Um ano terrível “dava as mãos” para uma temporada que era dada como perdida, até que um “sinal” surgiu, lá de Portugal e no mesmo mês de outubro, como o “sinal” testemunhado por centenas de católicos portugueses em 1917. Abel Ferreira chegava semeando esperança no coração de alguns e desconfiança em outros. Para quem foi forjado no drama e acreditava até em Kleina não era muito difícil dar um voto de confiança e apoiar Abel pelo título.
Como uma Via-Sacra, o Palmeiras percorria o caminho, sendo açoitado pela Covid e algumas lesões e mesmo assim chegou em 2021 na semifinal diante do “Senhor Libertadores” da década, o River Plate de Gallardo. Nem nos melhores sonhos o palmeirense poderia imaginar os três a zero em Buenos Aires. Mas como nada é fácil e parece que o Palmeiras tem muitos pecados para pagar o jogo de volta foi de um sofrimento tão absurdo que era digno de ser compensado com uma indulgência para aqueles que assistiram. Só faltavam 90 minutos (e alguns acréscimos).
A manhã do dia 30 de janeiro foi longa e na minha cabeça eu recordava tantas coisas, lembrava de todos os anos de purgatório tentando clamar por clemência na tarde daquele dia. Numa espécie de barganha espiritual para que as lágrimas de 2005–06, a aflição de 2009, a raiva de 2013 e as decepções de 2016 até 2019 fossem recompensadas de alguma forma. Que absurdo crer nisso, mas como pedir razão para um torcedor apaixonado. Um filme foi passando na minha cabeça durante todo o dia. O texto que escrevo agora era para ter saído no sábado, mas eu não tive capacidade de descrever tudo isso. Tentava me desconectar, mas o nervosismo tomava conta. Todo um sonho, toda uma espera, 21 anos depois daquilo que o moleque não conseguiu viver direito e se apegava aos acervos para manter aquela lembrança sempre viva. Era como se eu jogasse junto, era como se o que eu fizesse ou deixasse de fazer pudesse interferir no resultado. Não à toa que o mesmo Eduardo Galeano disse não existir ateu na religião chamada futebol. Se isso for uma heresia, que Deus me perdoe, mas como disse, já passamos muito tempo neste purgatório.

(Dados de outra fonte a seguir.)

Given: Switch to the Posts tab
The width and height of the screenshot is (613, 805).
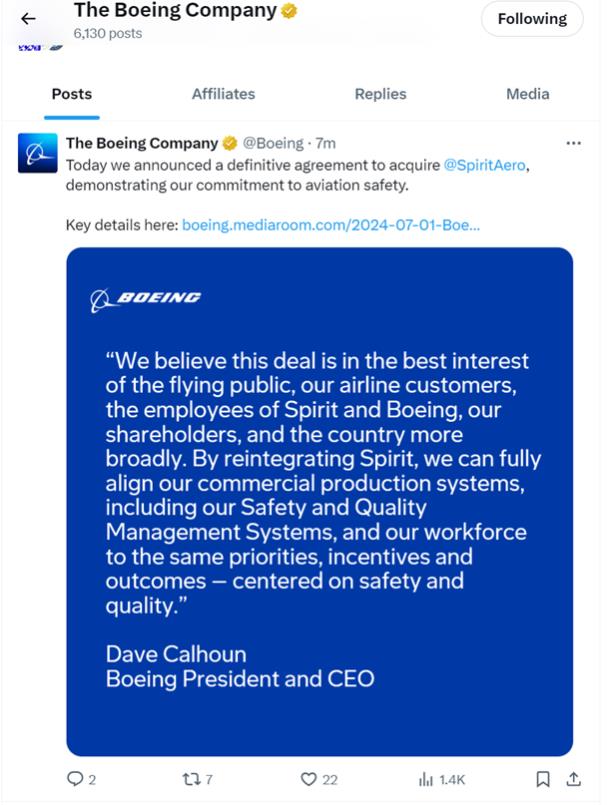Looking at the screenshot, I should click(x=71, y=94).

Dizem que o Paraíso é habitado por anjos, seres espirituais que costumam ter o nome com a terminologia `El, que significa “de Deus”. Em campo tinha Rafael (em dose dupla) e Gabriel, no banco tinha outro e um corado por lesão, mas foi no dedo de Ab’El que surgiu a melhor escolha para colocar o artilheiro improvável com a camisa 19 para fazer o gol no minuto 99 (19+99= referência a primeira taça) que colocou o Palmeiras no caminho da Glória.
Lágrimas nos meus olhos, mas bem diferente daquelas derramadas tantas outras vezes. Levantei as mãos para o céu, como São Marcos me ensinou, para agradecer por estar vivo, porque eu estava realmente preocupado com isso. Mentalmente agradeci mais uma vez o meu pai que me ensinou esta loucura e abracei a minha irmã, minha única companhia durante os 100 minutos da decisão. Eu queria abraçar e rever tantos amigos que fiz na Caraíbas, abraçar cada torcedor que conheço, principalmente aqueles que abraçam o clube de forma tão genuína e sem pretensão, mas o tempo ainda é adverso. Então, celebre com os seus, encurte as distâncias nem que seja virtualmente e ignore os amargos (que são muitos), afinal, já basta o amargo do tempo que estamos vivendo. Celebre com os seus Y NADA MÁS, afinal de contas, a Glória Eterna chegou.